# Running off



## WelshViz223 (Nov 23, 2021)

Hi, 
We have a male Vizlsa who is intact and 11 months old.
This morning we took him down the park and let him off around 30/40 yards from the entrance, he then sniffed the air and sprinted back to the entrance, then proceeded to run across a busy road where school traffic was.
No idea why, and wouldn’t come back when called luckily a lady grabbed him on the other side of the road! Im not sure if it’s his hormones kicking in and weather he could smell a bitch on heat, but it was very worrying.
Any help or ideas would be greatly appreciated.
Thanks


----------



## InTheNet (Jun 1, 2016)

Female in heat close by.
His nose is way more sensitive than yours.


----------



## WelshViz223 (Nov 23, 2021)

WelshViz223 said:


> Hi,
> We have a male Vizlsa who is intact and 11 months old.
> This morning we took him down the park and let him off around 30/40 yards from the entrance, he then sniffed the air and sprinted back to the entrance, then proceeded to run across a busy road where school traffic was.
> No idea why, and wouldn’t come back when called luckily a lady grabbed him on the other side of the road!
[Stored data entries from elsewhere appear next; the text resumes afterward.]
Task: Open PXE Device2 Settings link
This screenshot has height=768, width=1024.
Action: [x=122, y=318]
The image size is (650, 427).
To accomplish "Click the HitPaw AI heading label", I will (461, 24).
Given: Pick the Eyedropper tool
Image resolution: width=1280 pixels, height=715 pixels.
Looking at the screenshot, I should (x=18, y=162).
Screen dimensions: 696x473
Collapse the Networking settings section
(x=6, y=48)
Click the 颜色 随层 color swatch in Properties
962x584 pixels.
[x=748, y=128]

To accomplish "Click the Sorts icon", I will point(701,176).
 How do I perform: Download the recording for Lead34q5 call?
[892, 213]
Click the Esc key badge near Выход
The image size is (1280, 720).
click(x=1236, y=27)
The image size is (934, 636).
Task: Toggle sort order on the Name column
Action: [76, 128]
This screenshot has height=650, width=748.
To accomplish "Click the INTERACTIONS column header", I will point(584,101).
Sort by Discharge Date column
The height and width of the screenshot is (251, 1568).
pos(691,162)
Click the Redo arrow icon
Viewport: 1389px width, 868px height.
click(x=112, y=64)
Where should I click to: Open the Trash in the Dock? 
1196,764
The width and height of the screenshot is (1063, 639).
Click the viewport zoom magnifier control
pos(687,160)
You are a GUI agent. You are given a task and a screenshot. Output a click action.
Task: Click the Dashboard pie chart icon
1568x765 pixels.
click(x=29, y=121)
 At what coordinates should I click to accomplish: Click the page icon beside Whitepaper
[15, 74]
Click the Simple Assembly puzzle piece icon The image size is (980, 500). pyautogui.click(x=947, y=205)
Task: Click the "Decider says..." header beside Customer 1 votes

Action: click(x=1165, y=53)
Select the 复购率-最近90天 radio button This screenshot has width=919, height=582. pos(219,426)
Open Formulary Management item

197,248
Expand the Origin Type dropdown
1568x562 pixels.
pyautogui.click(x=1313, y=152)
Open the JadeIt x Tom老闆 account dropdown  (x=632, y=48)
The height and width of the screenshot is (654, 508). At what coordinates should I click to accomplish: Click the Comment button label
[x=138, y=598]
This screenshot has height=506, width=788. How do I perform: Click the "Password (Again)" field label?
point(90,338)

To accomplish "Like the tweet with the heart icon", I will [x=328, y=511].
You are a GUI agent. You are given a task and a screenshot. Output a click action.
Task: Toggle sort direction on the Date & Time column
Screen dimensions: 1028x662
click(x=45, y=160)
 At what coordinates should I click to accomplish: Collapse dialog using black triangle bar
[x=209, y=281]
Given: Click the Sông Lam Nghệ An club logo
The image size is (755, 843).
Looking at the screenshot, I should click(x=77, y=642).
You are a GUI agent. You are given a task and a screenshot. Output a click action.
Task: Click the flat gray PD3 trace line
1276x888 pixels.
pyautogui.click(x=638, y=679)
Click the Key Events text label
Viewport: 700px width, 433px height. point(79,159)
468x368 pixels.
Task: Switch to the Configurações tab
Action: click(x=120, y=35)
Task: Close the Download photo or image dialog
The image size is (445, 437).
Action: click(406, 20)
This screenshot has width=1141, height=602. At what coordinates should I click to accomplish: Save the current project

Im not sure if it’s his hormones kicking in and weather he could smell a bitch on heat, but it was very worrying.
> ...





InTheNet said:


> Female in heat close by.
> His nose is way more sensitive than yours.


Anything you can do to get his attention from this or is it impossible that’s the way it seems?


----------



## gunnr (Aug 14, 2009)

I’ll offer a different reason,
Something in the park got his attention and spooked him, making him insecure.He followed his back trail to where he started, looking for security, and not finding you, became frantic and started searching for you.
I’ve never seen a male dog sprint in a straight line down it’s back trail to a female in heat.
When a dog sprints back down the path they just took, it’s a good bet it’s something in front of them, and not behind that is causing the response.
put him back on his check cord for awhile.


----------